Jim Larkin Was One of the Great Leaders of the Radical Workers’ Movement

From Ireland to the US, Jim Larkin helped organize some of the key labor struggles and movements of his day. Larkin also tried to build an Irish communist party, but his independent spirit clashed with a heavy-handed bureaucratic line from Moscow and London.

Jim Larkin in a November 8, 1919 mug shot taken at the time of his arrest for “criminal anarchism” in New York state. (In Revolutionary Radicalism: Its History, Purpose and Tactics (Albany, NY: J.B. Lyon Co., 1920) via Wikimedia Commons)

The Irish syndicalist trade-union leader James Larkin was one of the towering figures of the radical workers’ movement in the early twentieth century. He achieved fame — in the words of Lenin — as “a remarkable speaker and a man of seething energy” who “performed miracles amongst the unskilled workers.”

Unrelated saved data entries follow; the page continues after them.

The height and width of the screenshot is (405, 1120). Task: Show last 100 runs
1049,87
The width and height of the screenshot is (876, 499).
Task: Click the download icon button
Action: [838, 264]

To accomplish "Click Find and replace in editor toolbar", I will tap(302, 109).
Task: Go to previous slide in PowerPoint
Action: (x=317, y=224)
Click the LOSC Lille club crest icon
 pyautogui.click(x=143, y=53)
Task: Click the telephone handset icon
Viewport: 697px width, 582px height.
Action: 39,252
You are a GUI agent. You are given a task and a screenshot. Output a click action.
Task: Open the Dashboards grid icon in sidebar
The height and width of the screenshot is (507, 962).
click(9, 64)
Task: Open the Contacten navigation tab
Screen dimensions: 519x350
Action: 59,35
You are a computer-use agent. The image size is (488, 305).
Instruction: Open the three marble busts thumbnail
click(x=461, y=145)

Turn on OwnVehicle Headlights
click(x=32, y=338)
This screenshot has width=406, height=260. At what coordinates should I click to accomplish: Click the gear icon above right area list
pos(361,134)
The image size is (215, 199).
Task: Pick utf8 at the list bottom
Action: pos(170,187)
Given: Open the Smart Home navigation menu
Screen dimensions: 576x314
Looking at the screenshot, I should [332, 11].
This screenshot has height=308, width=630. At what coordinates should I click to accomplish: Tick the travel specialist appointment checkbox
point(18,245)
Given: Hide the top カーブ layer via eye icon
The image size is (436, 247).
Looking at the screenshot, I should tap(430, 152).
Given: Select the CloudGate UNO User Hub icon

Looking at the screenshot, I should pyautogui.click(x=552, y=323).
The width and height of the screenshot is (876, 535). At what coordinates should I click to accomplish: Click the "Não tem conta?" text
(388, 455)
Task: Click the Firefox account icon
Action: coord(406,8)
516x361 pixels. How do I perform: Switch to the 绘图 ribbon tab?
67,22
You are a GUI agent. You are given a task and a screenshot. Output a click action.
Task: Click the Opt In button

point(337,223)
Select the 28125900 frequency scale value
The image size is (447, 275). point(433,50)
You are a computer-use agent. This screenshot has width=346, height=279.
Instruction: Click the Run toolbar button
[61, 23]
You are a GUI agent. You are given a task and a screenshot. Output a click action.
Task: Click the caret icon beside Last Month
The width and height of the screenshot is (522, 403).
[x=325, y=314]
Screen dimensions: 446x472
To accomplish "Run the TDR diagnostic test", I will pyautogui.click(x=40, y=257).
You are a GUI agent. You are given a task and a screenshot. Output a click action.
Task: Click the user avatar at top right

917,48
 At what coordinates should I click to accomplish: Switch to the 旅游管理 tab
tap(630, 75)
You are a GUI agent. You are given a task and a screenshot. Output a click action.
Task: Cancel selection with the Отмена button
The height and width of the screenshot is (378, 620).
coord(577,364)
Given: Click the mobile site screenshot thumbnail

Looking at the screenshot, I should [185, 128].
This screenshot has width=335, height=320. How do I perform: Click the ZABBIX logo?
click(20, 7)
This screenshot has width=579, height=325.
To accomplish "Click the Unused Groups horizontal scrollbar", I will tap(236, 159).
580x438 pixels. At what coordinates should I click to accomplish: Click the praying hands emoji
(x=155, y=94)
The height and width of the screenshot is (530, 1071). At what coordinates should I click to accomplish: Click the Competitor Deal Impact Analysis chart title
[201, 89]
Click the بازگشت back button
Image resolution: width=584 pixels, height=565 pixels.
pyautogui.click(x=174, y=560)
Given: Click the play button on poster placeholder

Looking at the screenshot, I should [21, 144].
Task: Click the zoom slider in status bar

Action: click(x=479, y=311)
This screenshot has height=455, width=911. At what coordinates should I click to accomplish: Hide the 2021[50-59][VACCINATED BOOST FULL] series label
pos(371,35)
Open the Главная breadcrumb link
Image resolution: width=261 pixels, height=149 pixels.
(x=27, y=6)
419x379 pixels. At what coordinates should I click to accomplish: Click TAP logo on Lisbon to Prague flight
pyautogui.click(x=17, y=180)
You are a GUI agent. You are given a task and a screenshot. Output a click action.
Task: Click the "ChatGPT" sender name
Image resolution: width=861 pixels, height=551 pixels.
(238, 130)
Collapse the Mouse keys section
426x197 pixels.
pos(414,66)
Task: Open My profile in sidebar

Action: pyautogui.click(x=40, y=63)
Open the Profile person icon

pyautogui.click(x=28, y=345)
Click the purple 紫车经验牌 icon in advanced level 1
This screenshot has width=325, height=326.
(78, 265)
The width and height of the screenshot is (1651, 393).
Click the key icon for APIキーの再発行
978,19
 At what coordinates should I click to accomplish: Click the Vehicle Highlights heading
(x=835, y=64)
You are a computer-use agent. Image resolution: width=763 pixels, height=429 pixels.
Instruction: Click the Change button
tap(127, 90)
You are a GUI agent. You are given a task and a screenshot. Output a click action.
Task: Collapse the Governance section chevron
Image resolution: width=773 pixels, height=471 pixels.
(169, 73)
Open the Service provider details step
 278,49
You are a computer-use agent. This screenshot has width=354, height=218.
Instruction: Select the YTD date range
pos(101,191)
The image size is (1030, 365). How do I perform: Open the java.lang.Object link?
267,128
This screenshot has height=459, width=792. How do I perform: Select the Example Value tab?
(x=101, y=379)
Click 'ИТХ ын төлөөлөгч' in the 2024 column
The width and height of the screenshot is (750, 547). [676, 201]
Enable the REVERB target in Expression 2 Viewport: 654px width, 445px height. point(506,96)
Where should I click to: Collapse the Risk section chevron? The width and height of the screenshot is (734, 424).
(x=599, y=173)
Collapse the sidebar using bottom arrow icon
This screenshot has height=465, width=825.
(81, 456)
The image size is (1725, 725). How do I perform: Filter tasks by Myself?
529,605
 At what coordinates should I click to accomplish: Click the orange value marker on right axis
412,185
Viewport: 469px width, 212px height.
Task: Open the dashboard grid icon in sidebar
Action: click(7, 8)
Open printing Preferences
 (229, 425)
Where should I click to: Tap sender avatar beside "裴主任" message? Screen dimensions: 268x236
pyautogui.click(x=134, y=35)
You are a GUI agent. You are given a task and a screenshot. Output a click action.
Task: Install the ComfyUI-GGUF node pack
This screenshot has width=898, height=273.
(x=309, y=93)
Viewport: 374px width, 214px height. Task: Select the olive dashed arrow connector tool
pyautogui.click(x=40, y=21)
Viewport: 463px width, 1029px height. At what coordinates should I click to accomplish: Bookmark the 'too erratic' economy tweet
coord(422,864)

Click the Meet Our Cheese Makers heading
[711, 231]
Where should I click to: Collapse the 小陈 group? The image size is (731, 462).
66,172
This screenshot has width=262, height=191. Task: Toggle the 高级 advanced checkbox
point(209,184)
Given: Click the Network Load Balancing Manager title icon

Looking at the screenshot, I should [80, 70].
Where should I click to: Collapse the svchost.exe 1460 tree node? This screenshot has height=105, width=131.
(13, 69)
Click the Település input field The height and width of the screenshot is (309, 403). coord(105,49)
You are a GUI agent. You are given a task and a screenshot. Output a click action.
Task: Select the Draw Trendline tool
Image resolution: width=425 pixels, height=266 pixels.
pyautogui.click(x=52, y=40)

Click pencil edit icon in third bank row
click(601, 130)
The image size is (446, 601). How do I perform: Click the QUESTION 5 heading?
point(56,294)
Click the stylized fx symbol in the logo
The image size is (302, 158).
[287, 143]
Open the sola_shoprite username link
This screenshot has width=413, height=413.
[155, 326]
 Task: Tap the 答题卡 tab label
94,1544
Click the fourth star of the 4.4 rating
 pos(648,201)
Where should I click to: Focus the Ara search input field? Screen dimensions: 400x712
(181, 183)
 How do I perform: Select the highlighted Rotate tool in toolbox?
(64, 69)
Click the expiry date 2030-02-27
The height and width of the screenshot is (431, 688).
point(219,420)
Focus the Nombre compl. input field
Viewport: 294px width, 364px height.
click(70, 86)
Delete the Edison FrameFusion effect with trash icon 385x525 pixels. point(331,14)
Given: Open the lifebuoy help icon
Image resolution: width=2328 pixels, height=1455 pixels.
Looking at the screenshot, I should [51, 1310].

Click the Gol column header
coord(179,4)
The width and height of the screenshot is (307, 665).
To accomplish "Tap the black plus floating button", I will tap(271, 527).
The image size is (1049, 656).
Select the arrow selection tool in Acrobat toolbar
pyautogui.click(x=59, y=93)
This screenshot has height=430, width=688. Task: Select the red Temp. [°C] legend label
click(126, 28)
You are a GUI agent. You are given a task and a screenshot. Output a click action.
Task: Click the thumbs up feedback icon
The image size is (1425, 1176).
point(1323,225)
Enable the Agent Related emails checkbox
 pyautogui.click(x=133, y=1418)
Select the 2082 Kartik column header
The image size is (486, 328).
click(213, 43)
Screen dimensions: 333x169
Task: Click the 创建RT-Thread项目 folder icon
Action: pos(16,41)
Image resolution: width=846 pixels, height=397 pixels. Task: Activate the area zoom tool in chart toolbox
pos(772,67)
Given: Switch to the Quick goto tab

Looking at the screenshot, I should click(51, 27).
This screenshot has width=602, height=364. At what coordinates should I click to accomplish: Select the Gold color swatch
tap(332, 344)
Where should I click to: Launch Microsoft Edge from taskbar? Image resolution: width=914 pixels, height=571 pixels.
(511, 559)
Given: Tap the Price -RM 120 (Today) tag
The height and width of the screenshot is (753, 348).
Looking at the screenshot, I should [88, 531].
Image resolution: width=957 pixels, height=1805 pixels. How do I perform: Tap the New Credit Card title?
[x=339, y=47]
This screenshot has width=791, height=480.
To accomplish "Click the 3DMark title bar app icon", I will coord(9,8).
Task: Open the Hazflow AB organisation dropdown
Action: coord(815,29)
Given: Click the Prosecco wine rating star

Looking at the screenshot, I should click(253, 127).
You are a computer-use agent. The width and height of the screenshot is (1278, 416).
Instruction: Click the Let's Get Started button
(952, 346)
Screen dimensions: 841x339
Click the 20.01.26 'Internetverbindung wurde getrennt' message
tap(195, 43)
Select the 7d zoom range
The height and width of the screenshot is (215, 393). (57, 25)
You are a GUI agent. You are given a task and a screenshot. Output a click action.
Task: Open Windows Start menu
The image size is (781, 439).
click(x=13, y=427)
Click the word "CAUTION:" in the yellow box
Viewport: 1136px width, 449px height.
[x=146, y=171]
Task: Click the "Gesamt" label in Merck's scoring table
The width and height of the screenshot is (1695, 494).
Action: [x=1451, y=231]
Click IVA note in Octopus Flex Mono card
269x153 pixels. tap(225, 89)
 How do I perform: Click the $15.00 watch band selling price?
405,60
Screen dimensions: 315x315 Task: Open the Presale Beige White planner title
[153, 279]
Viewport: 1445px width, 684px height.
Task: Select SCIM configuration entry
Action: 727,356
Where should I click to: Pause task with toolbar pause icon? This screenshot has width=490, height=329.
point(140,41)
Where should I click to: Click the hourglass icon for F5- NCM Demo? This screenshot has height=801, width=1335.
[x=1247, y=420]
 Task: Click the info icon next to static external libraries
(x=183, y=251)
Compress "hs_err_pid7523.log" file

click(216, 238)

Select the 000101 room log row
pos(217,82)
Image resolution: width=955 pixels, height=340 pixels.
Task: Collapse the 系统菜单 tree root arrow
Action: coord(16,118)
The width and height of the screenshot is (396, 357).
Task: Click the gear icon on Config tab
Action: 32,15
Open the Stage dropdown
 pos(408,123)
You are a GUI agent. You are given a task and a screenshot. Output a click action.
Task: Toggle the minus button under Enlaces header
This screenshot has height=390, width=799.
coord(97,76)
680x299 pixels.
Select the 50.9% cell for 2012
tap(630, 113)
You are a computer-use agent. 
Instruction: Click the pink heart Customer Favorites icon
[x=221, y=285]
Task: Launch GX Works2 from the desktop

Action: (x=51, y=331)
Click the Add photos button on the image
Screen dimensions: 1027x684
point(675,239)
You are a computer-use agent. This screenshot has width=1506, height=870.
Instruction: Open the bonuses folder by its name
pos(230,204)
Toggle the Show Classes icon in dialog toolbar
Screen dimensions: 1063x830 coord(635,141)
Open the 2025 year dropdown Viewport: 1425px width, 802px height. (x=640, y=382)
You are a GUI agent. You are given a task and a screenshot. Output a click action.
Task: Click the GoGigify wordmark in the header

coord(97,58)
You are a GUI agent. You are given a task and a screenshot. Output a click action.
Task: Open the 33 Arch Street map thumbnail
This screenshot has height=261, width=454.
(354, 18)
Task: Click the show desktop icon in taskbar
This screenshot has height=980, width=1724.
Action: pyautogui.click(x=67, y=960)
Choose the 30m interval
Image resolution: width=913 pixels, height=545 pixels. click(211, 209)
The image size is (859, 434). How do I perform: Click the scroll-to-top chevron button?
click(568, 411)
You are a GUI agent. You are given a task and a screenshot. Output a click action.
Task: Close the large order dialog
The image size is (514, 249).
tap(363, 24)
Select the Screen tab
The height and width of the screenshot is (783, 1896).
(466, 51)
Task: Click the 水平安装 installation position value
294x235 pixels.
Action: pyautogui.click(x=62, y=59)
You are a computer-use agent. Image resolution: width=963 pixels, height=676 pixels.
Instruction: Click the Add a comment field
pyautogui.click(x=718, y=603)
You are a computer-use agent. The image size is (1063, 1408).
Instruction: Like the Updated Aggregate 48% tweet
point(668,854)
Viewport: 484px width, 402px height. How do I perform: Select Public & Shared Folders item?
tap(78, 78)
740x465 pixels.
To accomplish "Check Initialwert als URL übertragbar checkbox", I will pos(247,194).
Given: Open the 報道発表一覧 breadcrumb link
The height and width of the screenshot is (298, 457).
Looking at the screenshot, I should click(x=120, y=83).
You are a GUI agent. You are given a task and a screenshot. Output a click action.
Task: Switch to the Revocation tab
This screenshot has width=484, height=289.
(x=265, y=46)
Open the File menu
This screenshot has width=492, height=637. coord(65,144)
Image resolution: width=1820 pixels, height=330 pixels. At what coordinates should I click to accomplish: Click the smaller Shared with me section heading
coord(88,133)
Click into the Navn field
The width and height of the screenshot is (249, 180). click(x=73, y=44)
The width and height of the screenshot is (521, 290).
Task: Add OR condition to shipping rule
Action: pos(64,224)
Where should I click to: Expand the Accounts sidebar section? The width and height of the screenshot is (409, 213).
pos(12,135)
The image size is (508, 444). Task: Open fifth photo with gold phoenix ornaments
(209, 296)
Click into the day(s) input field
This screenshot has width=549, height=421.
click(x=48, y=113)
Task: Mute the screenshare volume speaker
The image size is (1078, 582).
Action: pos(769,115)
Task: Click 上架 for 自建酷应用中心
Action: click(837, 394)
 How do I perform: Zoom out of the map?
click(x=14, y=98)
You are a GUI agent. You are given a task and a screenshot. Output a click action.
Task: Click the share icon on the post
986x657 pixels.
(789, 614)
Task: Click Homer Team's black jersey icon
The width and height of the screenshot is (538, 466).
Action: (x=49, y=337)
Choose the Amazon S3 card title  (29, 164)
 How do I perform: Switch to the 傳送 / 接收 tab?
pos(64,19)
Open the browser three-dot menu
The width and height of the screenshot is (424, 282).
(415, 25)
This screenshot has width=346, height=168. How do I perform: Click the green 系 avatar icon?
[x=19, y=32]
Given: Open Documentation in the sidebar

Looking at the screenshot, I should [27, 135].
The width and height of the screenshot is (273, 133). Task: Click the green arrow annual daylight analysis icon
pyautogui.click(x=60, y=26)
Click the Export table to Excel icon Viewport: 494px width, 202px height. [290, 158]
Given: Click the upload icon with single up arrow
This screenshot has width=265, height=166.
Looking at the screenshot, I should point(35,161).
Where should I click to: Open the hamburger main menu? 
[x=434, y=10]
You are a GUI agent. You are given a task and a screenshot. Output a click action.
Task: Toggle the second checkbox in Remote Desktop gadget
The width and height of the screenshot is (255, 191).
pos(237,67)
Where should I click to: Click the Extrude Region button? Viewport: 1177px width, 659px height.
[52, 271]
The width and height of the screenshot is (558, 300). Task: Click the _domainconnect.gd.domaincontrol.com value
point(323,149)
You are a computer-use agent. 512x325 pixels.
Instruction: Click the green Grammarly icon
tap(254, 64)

Larkin led celebrated struggles in Belfast and Dublin during the run-up to World War I. He formed the Irish Transport and General Workers’ Union (ITGWU) as well as an armed workers’ militia, the Irish Citizen Army, and spent time in prison for his militancy.

However, after he helped found the Communist Party in the United States and was jailed once more for doing so, Larkin became the subject of fierce criticism from communists during the late 1920s for failing to build a revolutionary workers’ party in Ireland. “The first and most pressing duty of communists,” one British party member wrote in 1929, “is to expose Larkin and drive him out of the working-class movement.”

Negativity toward Larkin still dominates the narrative. Historian Emmet O’Connor subtitled his 2015 biography of Larkin “Hero or Wrecker?”, and came down firmly on the latter side of the argument.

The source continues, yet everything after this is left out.